Extract, unchanged, every line from the top of the material below through the line with "Task: Select disk9s1 in the sidebar", and no more.

Material shown Block Start

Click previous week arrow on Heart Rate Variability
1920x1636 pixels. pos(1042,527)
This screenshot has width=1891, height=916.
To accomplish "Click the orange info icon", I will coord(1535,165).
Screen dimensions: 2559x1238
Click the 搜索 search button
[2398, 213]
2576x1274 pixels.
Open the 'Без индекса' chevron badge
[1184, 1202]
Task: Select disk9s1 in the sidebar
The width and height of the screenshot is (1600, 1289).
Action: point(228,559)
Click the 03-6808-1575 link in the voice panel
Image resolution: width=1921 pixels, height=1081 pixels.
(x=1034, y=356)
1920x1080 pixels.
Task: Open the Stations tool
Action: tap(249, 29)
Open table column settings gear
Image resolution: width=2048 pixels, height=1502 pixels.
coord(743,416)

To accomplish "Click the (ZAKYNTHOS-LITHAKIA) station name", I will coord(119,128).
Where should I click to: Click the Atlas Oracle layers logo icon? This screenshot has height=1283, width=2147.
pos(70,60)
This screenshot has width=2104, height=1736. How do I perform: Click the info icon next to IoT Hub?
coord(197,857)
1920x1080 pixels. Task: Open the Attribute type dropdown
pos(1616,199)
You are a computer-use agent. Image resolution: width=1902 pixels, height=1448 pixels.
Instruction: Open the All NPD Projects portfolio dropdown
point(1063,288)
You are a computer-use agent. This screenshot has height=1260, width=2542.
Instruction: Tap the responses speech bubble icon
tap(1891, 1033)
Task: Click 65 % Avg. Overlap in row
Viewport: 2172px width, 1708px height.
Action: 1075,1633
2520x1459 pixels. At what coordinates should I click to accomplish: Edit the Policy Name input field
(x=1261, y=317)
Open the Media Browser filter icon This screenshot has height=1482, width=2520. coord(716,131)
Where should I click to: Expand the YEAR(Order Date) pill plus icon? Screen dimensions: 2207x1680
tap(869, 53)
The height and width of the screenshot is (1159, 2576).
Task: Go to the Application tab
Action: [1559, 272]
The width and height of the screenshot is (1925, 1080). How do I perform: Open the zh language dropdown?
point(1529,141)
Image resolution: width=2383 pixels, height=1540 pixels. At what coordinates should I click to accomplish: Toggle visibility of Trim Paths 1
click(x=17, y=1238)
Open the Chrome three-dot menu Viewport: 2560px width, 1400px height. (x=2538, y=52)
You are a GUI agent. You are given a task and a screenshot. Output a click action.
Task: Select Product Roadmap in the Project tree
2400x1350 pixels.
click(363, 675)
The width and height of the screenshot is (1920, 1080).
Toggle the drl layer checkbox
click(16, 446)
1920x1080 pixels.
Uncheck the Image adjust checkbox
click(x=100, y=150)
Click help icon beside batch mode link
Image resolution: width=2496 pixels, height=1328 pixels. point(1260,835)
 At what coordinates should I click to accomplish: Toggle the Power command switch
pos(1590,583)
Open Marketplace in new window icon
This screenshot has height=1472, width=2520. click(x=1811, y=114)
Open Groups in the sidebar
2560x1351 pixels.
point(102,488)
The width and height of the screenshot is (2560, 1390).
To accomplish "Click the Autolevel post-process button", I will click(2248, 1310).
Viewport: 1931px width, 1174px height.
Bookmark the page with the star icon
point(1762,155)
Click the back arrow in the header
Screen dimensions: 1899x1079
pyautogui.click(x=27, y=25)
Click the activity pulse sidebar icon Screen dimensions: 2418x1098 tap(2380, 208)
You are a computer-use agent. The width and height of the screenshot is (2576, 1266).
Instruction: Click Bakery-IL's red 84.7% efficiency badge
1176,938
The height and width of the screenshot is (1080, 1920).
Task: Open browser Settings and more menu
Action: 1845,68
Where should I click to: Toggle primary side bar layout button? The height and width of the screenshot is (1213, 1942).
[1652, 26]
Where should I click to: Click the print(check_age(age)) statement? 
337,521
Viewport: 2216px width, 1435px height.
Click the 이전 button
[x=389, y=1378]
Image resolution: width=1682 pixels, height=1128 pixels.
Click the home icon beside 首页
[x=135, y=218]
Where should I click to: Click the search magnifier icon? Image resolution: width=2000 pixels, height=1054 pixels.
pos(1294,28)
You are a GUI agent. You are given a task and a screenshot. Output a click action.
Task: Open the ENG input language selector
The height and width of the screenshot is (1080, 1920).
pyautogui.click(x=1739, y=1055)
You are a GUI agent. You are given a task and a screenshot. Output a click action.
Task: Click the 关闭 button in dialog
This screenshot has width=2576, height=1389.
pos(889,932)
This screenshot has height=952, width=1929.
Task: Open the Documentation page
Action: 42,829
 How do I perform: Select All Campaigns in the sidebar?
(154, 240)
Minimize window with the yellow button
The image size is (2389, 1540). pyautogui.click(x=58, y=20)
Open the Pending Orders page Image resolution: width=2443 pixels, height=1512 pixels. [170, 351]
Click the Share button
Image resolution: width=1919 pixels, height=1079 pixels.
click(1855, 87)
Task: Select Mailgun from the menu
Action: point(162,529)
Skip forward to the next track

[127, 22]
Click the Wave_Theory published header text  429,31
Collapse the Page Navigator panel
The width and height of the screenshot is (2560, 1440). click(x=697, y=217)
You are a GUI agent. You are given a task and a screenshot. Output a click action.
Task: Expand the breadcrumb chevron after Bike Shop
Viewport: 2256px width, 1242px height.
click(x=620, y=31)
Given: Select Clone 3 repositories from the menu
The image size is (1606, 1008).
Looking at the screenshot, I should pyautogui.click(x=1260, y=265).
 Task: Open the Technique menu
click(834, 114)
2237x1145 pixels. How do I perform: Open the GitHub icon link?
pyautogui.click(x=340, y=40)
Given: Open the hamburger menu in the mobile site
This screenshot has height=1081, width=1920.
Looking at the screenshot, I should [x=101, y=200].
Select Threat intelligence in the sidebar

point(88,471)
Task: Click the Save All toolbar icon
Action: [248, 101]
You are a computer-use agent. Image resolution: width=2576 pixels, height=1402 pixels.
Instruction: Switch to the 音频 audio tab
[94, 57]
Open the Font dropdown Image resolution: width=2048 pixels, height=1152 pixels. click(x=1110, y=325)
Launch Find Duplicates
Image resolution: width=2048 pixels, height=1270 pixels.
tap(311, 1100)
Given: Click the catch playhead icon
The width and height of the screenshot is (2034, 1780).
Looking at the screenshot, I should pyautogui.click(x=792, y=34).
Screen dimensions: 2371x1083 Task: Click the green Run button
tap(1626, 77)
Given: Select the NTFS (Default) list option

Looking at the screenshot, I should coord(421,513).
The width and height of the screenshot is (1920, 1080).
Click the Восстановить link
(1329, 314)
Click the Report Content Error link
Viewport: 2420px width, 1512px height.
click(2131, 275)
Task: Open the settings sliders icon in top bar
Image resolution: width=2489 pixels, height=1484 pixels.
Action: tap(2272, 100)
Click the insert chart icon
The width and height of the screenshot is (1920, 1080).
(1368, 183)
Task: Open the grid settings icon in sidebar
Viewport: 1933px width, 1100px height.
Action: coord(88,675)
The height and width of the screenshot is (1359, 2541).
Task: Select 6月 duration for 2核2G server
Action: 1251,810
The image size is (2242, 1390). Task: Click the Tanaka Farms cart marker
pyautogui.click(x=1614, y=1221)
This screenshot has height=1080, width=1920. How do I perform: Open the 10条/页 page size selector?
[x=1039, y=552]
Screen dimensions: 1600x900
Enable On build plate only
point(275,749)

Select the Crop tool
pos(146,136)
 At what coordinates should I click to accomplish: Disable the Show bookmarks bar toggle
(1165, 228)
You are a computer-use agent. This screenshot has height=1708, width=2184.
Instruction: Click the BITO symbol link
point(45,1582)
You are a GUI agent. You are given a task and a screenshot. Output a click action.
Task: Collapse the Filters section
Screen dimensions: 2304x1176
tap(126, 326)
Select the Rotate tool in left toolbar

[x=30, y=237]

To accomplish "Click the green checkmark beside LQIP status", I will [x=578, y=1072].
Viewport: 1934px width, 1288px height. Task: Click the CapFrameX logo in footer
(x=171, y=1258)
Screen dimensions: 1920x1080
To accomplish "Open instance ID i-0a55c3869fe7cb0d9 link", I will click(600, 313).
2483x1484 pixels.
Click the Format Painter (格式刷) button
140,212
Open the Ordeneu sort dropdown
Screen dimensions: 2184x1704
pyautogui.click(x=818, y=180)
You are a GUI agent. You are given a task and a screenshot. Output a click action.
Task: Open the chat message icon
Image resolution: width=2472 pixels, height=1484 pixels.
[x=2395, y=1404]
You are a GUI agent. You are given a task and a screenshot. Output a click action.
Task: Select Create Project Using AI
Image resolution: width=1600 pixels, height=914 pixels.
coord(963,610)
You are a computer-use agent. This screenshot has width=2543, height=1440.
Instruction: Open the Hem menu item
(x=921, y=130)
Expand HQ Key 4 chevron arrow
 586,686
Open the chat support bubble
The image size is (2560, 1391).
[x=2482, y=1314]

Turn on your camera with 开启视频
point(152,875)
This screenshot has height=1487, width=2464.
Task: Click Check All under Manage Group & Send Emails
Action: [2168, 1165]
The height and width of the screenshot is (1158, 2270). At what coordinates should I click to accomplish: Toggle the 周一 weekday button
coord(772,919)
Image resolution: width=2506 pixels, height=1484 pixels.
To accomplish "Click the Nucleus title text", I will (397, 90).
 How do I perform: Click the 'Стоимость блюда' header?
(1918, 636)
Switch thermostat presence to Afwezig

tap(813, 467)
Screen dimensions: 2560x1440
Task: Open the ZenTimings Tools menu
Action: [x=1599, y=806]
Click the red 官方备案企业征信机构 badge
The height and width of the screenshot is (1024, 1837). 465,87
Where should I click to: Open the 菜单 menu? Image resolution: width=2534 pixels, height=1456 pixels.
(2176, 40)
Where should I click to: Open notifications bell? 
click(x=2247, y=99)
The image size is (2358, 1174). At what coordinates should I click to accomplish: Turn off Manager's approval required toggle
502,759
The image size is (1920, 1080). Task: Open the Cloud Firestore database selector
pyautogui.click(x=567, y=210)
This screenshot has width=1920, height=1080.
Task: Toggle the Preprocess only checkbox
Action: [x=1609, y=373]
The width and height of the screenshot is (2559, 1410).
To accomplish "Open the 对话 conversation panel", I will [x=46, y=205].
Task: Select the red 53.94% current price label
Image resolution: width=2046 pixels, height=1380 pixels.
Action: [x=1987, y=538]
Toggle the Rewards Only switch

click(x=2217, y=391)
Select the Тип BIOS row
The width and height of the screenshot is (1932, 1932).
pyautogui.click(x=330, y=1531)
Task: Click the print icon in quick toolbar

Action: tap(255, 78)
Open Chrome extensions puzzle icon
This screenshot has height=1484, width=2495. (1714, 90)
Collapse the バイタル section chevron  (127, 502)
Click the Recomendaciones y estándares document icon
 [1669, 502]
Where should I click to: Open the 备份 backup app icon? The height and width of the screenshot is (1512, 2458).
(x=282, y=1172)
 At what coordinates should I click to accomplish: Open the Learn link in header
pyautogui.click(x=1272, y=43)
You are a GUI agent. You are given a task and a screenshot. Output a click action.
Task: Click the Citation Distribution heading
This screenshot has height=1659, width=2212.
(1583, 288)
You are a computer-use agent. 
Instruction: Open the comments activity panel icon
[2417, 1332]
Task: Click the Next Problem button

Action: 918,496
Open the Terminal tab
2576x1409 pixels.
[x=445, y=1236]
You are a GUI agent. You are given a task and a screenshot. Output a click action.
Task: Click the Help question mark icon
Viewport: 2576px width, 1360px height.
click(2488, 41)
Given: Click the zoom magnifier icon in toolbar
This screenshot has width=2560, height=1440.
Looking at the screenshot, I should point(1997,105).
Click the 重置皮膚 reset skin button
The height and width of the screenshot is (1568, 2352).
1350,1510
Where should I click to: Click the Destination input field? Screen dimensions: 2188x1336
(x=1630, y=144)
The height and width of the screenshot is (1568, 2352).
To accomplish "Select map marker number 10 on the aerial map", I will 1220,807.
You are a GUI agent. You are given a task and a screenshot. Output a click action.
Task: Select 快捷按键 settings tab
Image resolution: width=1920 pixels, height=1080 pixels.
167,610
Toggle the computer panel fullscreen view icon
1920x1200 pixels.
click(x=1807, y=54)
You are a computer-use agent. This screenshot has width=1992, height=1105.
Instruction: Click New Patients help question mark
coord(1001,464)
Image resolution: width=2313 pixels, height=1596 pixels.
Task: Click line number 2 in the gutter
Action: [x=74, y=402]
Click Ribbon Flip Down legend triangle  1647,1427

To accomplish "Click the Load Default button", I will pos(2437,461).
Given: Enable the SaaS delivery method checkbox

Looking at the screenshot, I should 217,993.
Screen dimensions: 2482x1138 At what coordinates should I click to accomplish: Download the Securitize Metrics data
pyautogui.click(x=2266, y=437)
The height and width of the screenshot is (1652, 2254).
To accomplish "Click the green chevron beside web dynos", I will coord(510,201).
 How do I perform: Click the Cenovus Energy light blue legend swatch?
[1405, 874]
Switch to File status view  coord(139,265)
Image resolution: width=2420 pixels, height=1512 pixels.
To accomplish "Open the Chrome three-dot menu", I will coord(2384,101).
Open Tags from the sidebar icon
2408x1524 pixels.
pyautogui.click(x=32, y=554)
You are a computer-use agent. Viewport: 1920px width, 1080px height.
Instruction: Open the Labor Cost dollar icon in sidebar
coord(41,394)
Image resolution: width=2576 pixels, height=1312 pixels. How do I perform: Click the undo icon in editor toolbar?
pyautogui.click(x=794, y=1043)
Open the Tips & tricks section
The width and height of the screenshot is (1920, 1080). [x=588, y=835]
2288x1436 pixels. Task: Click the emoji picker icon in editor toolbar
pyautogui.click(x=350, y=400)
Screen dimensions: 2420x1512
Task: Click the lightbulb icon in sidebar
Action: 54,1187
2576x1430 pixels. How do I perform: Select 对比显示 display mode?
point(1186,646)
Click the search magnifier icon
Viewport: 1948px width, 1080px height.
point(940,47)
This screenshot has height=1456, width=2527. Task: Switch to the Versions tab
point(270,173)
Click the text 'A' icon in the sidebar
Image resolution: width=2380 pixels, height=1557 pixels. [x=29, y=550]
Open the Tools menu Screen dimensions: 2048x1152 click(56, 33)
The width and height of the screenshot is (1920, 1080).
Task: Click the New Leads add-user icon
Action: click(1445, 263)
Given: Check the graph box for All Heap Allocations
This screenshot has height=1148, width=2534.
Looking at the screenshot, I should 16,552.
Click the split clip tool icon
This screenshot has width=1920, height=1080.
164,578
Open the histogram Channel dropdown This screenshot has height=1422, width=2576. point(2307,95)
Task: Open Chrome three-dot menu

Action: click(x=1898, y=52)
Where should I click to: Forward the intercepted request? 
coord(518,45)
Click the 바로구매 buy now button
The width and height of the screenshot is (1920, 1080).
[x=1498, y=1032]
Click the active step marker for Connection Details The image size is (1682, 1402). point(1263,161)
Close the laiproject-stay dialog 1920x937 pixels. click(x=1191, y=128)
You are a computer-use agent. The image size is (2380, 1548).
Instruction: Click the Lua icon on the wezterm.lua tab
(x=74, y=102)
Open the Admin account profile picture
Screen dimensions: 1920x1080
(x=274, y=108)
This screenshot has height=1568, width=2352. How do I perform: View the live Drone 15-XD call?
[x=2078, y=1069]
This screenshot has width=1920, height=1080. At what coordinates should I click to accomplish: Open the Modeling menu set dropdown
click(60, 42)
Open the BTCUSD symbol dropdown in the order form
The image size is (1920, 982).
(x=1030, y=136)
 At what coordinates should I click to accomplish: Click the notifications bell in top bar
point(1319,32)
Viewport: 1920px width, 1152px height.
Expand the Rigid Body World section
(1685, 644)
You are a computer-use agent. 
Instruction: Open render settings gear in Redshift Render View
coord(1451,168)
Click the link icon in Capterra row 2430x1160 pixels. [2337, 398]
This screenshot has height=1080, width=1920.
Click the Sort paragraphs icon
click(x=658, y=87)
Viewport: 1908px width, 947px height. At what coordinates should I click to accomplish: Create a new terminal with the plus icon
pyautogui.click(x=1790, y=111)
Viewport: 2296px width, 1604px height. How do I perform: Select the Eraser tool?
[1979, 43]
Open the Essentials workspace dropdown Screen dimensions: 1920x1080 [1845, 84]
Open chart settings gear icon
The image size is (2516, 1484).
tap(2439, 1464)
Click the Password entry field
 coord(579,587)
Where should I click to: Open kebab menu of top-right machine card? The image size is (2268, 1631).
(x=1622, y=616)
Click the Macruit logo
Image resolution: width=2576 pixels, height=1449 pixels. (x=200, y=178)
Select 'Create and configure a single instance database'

Material shown Block End

**Result:**
Click previous week arrow on Heart Rate Variability
1920x1636 pixels. pos(1042,527)
This screenshot has width=1891, height=916.
To accomplish "Click the orange info icon", I will coord(1535,165).
Screen dimensions: 2559x1238
Click the 搜索 search button
[2398, 213]
2576x1274 pixels.
Open the 'Без индекса' chevron badge
[1184, 1202]
Task: Select disk9s1 in the sidebar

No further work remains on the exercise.